Los danna contactan con la okiya en caso de querer serlo de una geisha o maiko en concreto. Después de que las propietarias de la okiya discutan acerca de la capacidad económica del aspirante a danna para la financiación (ya que la okiya también obtiene parte del beneficio), deciden si es apto o no para serlo. En cuanto a la conformidad de la geisha ante el futuro danna, deberá hablar con su onesan para comunicarle su acuerdo o desacuerdo. En caso de estar en desacuerdo, la onesan hablará con la okasan, pero la geisha nunca hablará directamente con el aspirante a danna. En caso de estar conforme, se llegará a un acuerdo verbal, y no se realizará ningún tipo de celebración. En caso de que el danna quiera dejar de serlo, se inicia el proceso llamado maku, en el cual negocia con la okasan acerca de la compensación económica que se dará a cambio (excepto en el caso de que deje de serlo por causas de crisis económica). En caso de que sea la geisha la que quiera dejar de tener a dicho hombre como danna (el cual es un caso muy extraño), se inicia un proceso llamado hima-wo-morau, en el que no hay que pagar mazu.

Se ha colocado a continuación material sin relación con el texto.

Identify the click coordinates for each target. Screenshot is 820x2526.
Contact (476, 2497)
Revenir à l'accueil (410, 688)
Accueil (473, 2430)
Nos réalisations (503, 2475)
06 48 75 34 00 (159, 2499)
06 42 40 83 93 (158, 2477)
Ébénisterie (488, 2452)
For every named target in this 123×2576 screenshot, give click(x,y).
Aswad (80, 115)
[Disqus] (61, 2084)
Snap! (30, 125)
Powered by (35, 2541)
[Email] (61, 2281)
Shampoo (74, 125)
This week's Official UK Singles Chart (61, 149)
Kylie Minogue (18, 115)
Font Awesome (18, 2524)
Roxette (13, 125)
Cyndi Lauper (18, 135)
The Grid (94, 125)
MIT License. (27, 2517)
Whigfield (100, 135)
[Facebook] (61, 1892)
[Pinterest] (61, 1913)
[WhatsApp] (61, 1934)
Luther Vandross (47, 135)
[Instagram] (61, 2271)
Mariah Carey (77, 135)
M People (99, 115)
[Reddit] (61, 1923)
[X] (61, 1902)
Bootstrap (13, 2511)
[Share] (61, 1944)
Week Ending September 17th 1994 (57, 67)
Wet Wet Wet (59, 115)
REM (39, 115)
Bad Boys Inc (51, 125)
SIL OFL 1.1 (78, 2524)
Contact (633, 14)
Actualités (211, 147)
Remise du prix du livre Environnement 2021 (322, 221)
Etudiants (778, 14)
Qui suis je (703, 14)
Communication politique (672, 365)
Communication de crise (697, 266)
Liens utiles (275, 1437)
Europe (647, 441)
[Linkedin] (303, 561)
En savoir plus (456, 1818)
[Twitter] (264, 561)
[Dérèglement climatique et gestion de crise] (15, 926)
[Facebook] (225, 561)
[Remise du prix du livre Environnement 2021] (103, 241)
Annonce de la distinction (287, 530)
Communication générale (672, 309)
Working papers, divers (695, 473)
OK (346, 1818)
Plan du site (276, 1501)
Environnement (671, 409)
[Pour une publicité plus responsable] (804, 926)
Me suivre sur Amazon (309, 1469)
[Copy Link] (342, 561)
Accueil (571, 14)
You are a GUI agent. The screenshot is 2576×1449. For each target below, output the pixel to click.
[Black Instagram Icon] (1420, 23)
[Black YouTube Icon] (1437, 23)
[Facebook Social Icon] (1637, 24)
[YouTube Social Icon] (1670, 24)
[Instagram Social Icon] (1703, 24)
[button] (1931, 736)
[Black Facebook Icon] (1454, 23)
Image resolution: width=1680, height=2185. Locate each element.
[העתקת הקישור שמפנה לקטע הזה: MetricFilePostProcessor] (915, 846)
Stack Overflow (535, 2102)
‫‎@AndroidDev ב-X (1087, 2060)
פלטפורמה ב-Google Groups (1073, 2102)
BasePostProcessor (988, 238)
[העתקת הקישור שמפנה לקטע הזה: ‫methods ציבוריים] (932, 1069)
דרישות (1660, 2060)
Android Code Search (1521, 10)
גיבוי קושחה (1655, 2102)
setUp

Las geishas pueden obtener su independencia con respecto a la okiya a partir del sexto año, aproximadamente, desde que ingresaron como shikomi-san. Este tipo de geishas se conocen como geishas jimae. En consecuencia, deberá responsabilizarse de su propia vida, buscar un lugar en donde vivir, administrarse ella misma, etcétera, a la vez que continúa sus estudios en el ámbito de las artes. Pero por otro lado, la geisha jimae tiene un horario más flexible y no está obligada a vestir con el uniforme de geisha en el caso de que no tenga eventos a los que asistir ese día. Además, puede cancelar la asistencia a un banquete si así lo desea. Eso sí, deberá responsabilizarse de las consecuencias, ya que es de mala educación hacerlo a menudo.

Las geishas que siguen dependiendo de la okiya también continúan sus estudios artísticos, pero esta vez tienen la oportunidad de especializarse en un instrumento y en un tipo de danza en concreto. Normalmente, suelen especializarse según la demanda del cliente, con lo que tienden a escoger instrumentos como el shamisen.

Cuando una geisha decide retirarse, se celebra una ceremonia denominada hiki-iwai. En el pasado, este evento se celebraba cuando la geisha se independizaba de la okiya tras haber pagado sus deudas con ésta, o en el caso de abandonar el hanamachi. Actualmente, se realiza con el objetivo de mostrar el agradecimiento a todas aquellas personas que la ayudaron a ejercer como geisha, aunque se está empezando a dejar de llevar a cabo. Para ello, ofrece a tales personas una cajita de arroz con un papel de forma triangular en el cual figuran su nombre artístico de geisha y su verdadero nombre. Dependiendo del color del arroz se anuncia el por qué de la retirada: si el color del arroz es blanco, quiere decir que la geisha nunca volverá al hanamachi a ejercer como tal; si es rojo y tiene unas judías rojas llamadas sasage, quiere decir que es posible que vuelva a ejercer.

La ceremonia del hiki-iwai es informal. Las causas de la retirada las geishas son tales como el matrimonio, la apertura de un nuevo negocio, la jubilación, etcétera. Las geishas que tienen más éxito no suelen retirarse a edades muy altas.